“All right,” she said, after taking a deep breath and changing her own attitude, “you’re going to need your metal comb,” she said, fingering the rat’s nest of flame-red hair that fell over her shoulder. “And a lot of time . . .”
Chapter Seven
Sevendor Castle
The day of Yule dawned overcast and gloomy, cold and windy, but to Dara it was exciting. She hurriedly fed Frightful and began preparations for her bath. Even with her sister’s help, and with the assistance of a dress she had outgrown but which almost fit Dara, it took hours, it seemed, to prepare for the event.
Finally she was ready to go . . . but had to wait in the Hall on her brother and the other men in the party. They were gathering additional stores from the sheds and holds, at Kamen’s orders. Her father had heard how the suddenly-expanded population of the castle had picked the market bare, and now with winter here they were struggling to feed them all. Yet Master Minalan had yet to send out parties to demand additional food from his estates, as most normal lords would do.
Then there was the fact that Sevendor had recently expanded, which had everyone excited. Word had come that the magelord had led a small military expedition against the nearby estate of Brestal, and had taken the small tower there without bloodshed in a nocturnal raid.
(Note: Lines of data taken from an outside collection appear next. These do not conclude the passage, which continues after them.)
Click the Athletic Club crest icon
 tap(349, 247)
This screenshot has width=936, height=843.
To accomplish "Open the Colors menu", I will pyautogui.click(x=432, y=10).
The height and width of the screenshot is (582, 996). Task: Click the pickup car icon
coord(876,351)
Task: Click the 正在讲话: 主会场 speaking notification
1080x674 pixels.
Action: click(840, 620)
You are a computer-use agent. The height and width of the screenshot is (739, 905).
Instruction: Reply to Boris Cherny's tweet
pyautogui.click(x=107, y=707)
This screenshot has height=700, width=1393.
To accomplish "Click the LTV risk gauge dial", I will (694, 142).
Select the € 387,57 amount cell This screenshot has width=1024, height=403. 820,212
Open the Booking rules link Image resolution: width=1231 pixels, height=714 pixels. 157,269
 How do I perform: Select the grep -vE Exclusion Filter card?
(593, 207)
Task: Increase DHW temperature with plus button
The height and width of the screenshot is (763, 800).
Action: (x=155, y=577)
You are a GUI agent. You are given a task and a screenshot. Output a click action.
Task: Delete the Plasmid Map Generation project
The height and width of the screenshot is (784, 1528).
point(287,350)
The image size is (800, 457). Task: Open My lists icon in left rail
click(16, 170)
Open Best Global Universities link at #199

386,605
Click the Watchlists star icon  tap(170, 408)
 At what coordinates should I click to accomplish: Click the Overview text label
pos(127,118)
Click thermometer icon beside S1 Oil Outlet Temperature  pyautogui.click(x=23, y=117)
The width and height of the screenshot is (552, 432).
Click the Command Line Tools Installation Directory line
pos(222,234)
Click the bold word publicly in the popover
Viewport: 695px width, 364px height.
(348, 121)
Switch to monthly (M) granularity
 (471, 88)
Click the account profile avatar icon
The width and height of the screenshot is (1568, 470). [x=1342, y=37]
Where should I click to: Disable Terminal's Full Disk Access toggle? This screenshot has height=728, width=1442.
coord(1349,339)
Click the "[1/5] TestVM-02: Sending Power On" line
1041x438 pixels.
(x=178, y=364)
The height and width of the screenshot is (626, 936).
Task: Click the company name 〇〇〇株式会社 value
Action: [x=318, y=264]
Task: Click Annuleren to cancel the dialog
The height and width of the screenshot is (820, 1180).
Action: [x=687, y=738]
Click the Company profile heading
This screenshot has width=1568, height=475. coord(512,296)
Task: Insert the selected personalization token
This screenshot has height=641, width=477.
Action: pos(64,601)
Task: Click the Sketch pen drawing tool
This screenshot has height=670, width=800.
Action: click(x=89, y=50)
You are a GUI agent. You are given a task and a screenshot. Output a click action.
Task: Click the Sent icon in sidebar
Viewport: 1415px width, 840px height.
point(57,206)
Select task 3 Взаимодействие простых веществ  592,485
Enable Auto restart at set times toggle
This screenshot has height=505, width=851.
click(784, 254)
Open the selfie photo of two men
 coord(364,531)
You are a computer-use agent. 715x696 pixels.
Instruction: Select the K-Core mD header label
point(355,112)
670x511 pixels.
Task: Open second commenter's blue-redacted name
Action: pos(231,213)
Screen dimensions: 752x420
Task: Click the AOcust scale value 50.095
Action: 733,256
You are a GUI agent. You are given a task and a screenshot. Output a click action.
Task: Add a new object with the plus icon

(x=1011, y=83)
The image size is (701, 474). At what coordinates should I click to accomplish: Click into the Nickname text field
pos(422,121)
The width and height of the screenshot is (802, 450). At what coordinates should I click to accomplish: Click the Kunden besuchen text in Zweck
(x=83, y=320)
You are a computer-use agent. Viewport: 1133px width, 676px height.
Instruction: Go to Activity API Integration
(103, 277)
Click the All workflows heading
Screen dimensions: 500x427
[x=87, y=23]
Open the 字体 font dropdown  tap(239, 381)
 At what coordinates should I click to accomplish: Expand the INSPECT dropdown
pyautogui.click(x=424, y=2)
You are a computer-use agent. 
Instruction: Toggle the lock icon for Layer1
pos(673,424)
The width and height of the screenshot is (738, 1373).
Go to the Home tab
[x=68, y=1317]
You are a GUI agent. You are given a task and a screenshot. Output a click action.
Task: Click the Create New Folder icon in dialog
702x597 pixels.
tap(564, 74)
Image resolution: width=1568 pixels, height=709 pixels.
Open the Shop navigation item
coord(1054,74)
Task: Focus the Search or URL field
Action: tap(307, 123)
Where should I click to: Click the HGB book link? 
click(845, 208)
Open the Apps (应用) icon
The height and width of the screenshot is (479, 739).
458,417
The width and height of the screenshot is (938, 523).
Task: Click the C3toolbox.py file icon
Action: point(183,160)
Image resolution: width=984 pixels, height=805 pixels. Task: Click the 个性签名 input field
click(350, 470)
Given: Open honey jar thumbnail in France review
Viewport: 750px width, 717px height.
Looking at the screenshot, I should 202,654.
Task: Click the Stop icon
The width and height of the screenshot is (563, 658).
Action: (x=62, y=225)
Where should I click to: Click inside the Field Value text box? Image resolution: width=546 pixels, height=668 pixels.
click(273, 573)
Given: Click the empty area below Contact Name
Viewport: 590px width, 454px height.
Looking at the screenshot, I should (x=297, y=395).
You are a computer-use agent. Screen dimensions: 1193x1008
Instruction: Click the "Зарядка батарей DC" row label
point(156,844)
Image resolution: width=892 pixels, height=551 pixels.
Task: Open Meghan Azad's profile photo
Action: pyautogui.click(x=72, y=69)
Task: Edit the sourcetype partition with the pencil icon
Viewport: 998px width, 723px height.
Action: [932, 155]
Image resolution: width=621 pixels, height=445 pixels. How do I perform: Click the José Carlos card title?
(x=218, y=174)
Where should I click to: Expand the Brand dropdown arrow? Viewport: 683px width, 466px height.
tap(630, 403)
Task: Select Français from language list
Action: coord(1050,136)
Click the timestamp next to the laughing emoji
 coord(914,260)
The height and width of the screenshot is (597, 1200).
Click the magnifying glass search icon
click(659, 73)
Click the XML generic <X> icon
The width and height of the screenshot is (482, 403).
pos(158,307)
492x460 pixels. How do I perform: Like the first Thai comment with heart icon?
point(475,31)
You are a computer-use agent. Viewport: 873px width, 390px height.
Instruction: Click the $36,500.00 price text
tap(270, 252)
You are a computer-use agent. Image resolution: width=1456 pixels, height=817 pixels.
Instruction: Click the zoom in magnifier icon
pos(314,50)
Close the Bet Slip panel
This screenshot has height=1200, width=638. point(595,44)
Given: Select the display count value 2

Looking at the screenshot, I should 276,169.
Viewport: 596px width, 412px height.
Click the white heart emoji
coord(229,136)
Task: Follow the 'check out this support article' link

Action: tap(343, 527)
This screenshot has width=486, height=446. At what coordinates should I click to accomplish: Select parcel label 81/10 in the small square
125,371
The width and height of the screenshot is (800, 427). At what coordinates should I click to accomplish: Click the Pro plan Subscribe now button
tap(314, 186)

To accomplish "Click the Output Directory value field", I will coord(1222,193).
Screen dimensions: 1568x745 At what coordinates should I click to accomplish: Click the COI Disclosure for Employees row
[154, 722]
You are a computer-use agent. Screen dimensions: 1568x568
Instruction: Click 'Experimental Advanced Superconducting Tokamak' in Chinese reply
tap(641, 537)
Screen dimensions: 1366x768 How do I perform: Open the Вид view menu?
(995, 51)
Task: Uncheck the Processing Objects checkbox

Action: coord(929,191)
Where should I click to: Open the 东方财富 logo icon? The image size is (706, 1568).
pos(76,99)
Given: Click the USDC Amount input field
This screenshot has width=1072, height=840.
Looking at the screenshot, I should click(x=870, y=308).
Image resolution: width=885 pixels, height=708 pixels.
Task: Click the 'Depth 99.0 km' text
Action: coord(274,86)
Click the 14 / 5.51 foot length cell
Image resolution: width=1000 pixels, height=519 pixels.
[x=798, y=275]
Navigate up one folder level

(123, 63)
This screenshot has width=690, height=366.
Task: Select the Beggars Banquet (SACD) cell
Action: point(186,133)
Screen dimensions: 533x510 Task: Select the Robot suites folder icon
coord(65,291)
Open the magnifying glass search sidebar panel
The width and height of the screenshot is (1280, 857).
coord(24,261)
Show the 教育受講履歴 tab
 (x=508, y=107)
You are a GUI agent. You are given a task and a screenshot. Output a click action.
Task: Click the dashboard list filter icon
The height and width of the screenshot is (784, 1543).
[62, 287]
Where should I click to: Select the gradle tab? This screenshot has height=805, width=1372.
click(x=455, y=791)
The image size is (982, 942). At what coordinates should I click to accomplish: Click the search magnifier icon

That was serious news. Brestal lay to the north and east of the Westwood, beyond Matten’s Helm, a separate lobe of the valley that had, until several years ago, been an estate of Sevendor. But a few years back one of Sevendor’s neighboring lords, the fearsome Warbird of West Fleria, Sire Gimbal, had coveted it for one of his sons. Though everyone knew it was wrong for the lord to do so, he had raided the estate, burned a village to the ground, and installed his son as its puppet lord. Sir Erantal, who was supposed to defend and protect Sevendor in the name of the Duke, had done nothing about the conquest, partially to punish the people of the Vale who had grown unruly in the face of his increasing demands. Sir Erantal was a hired knight – he did not care about the domain.
But the folk of Sevendor certainly had an opinion about the matter. Being told that a third of the domain was no longer part of Sevendor was an affront to the pride of the whole vale. Westwoodmen and Vale folk alike had been insulted by Erantal’s dereliction of his sworn duties, but there was nothing that could be done.
But the Spellmonger, apparently, had wanted his estate back and his domain whole and secure. And he was willing to fight for it.
Dara was amazed at the transformation in her father, brother, uncles, and all the other men o the Hall when they heard the news. They seemed to carry themselves with more pride, and began speaking of their lord – whom few had even laid eyes on – with new respect.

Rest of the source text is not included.